■ **Tareas por realizar**:
• 1. ¿En qué diario y en qué fecha se publicó el artículo sobre el exilio?
• 2. Copie sin cambios el fragmento del artículo sobre el exilio que comienza en "Artículo de opinión" y termina en "junio de 2022.", incluidas ambas expresiones.

■ **Extracto**:
== == ==

27

Jun

2022

Artículo de opinión

«Todos vuelven (o deberían)»

Todos vuelven, o deberían. De una forma o de otra, sea para seguir haciendo en su país lo que nadie pudo impedirles hacer fuera, ―escribir―, o porque quien sí regresó fue la obra que escribieron en el exilio.

Por Crisanto Pérez Esain. 27 junio, 2022. Publicado en El Peruano, el 25 de junio de 2022.

¿Qué tienen en común autores tan, en apariencia, disparejos en épocas e intereses como Ovidio, Dante, Joyce, Salaverry, Manuel González Prada, Santos Chocano, Ramón J. Sénder o Vargas Llosa? Más allá de su calidad y de disponer de su propio lugar en el ascenso al monte del Parnaso; ahí, bien pegaditos todos cerca de su cumbre, comparten una misma experiencia vital, la del exilio.

La palabra exilio tiene desde su origen latino ―exilium― un significado que no deja lugar a la duda: ‘fuera de aquí’ o, si se quiere, de manera más impersonal, aunque no menos dolorosa: “separación de una persona de la tierra en que vive” (DLE 2014).

Los motivos suelen ser, sobre todo, políticos. En ocasiones, como en el caso de Dante Alighieri, no se dan los cambios que posibiliten el regreso a su país, antes de que sobrevenga la muerte del desterrado y, entonces, la tierra que no pudo pisar en gran parte de su vida sufre el castigo de no albergar sus restos por la eternidad, y ofrece al turista y el ciudadano una tumba vacía que denuncia para siempre la absurda condena que recibió el poeta.

== == ==

■ **Datos suministrados**:
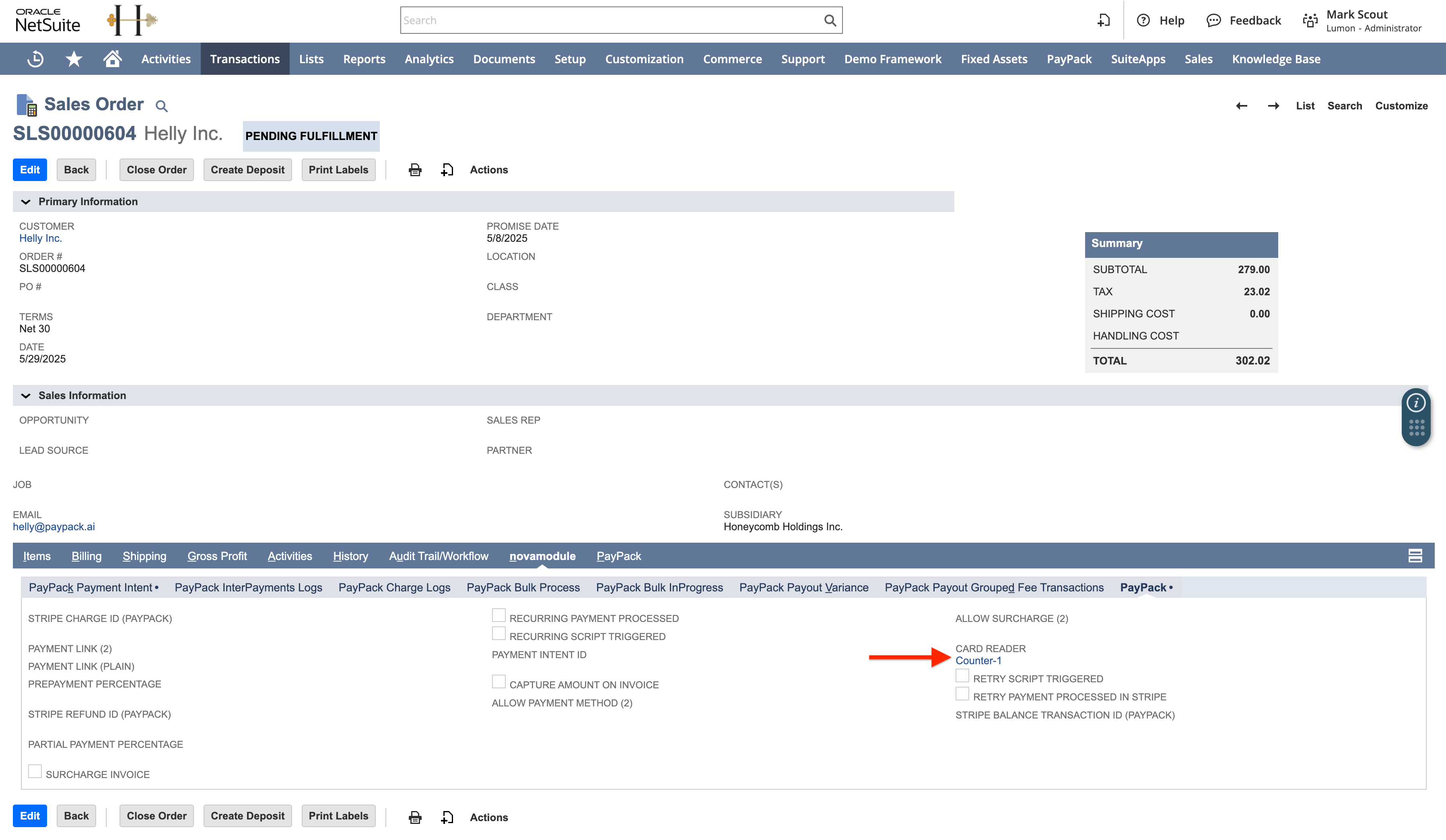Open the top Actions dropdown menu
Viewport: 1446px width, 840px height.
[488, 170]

== == ==

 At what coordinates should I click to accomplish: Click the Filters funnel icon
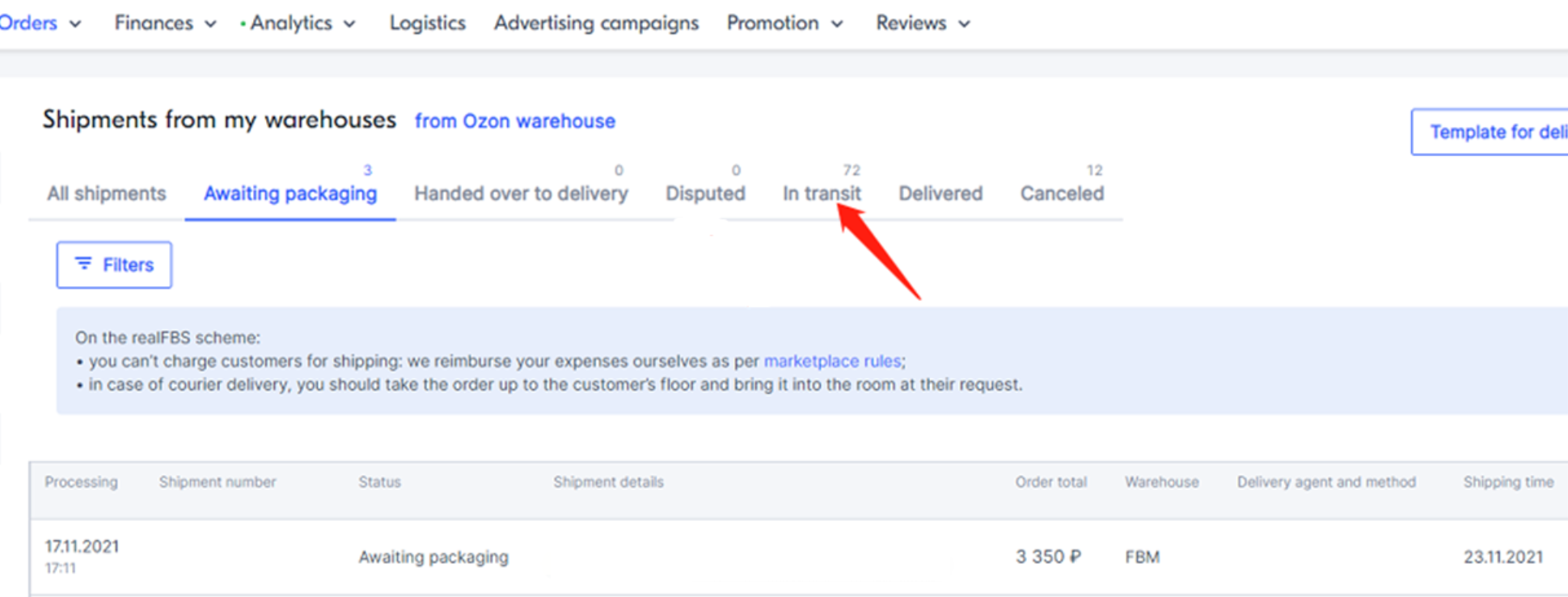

== == ==

■ **Respuestas por tarea**:
• 1. En El Peruano, el 25 de junio de 2022.

• 2.
Artículo de opinión

«Todos vuelven (o deberían)»

Todos vuelven, o deberían. De una forma o de otra, sea para seguir haciendo en su país lo que nadie pudo impedirles hacer fuera, ―escribir―, o porque quien sí regresó fue la obra que escribieron en el exilio.

Por Crisanto Pérez Esain. 27 junio, 2022. Publicado en El Peruano, el 25 de junio de 2022.